“You’re as bad as Mr. Harris,” she declared. “We’ll come for another trip with you some day.”
They left him leaning disconsolately over the rails. The Professor and Quest sat side by side on one of the trunks which was piled up on the barge.
“Professor,” Quest asked, “how long would it take us to get to this Mongar village you spoke about?”
“Two or three days, if we can get camels,” the other replied. “I see you agree with me, then, as to Craig’s probable destination?”
Quest nodded.
“What sort of fellows are they, any way?” he asked. “Will it be safe for us to push on alone?”
“With me,” the Professor assured him, “you will be safe anywhere. I speak a little of their language. I have lived with them. They are far more civilized than some of the interior tribes.”
“We’ll find a comfortable hotel where we can leave the girls—” Quest began.
“You can cut that out,” Laura interrupted. “I don’t know about the kid here, but if you think I’m going to miss a camel ride across the desert, you’re dead wrong, so that’s all there is to it.”
Quest glanced towards Lenora. She leaned over and took his arm.
“I simply couldn’t be left behind,” she pleaded. “I’ve had quite enough of that.”
“The journey will not be an unpleasant one,” the Professor declared amiably, “and the riding of a camel is an accomplishment easily acquired. So far as I am aware, too, the district which we shall have to traverse is entirely peaceable.”
They disembarked and were driven to the hotel, still discussing their project. Afterwards they all wandered into the bazaars, along the narrow streets, where dusky children pulled at their clothes and ran by their side, where every now and then a brown-skinned Arab, on a slow-moving camel, made his way through the throngs of veiled Turkish women, Syrians, Arabs, and Egyptians. Laura and Lenora, at any rate, attracted by the curious novelty of the scene, forgot the heat, the street smells, and the filthy clothes of the mendicants and loafers who pressed against them. They bought strange jewellery, shawls, beads and perfumes. The Professor had disappeared for some time but rejoined them later.

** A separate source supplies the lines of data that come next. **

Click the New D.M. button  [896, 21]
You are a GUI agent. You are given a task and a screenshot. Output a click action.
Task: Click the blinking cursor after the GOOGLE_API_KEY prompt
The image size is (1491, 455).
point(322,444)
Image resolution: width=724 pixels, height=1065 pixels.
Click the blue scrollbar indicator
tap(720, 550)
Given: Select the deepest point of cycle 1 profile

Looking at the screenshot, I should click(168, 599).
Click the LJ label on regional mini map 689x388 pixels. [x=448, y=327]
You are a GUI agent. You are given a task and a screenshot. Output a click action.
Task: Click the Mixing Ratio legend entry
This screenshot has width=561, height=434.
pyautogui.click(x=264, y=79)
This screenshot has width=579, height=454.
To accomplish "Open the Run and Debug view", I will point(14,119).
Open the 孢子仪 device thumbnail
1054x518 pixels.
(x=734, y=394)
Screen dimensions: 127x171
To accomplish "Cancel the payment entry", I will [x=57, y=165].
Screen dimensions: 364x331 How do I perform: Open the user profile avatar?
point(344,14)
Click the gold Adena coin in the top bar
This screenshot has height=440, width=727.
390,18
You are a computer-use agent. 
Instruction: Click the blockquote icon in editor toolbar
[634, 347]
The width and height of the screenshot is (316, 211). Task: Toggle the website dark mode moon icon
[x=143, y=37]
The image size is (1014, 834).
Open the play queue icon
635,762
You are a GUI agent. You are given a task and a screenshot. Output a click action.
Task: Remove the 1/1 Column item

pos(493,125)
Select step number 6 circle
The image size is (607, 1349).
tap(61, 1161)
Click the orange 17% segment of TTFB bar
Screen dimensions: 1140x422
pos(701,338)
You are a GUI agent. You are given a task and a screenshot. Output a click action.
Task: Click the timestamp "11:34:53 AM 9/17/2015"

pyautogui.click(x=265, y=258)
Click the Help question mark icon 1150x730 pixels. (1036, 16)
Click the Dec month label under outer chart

“It is all arranged,” he announced. “I found a dragoman whom I know. We shall have four of the best camels and a small escort ready to start to-morrow morning. Furthermore, I have news. An Englishman whose description precisely tallies with Craig’s, started off, only an hour ago, in the same direction. This time, at any rate, Craig cannot escape us.”
“He might go on past the Mongar camp,” Quest suggested.
The Professor shook his head.
“The Mongar village,” he explained, “is placed practically at a cul-de-sac so far as regards further progress southwards without making a detour. It is flanked by a strip of jungle and desert on either side, in which there are no wells for many miles. We shall find Craig with the Mongars.”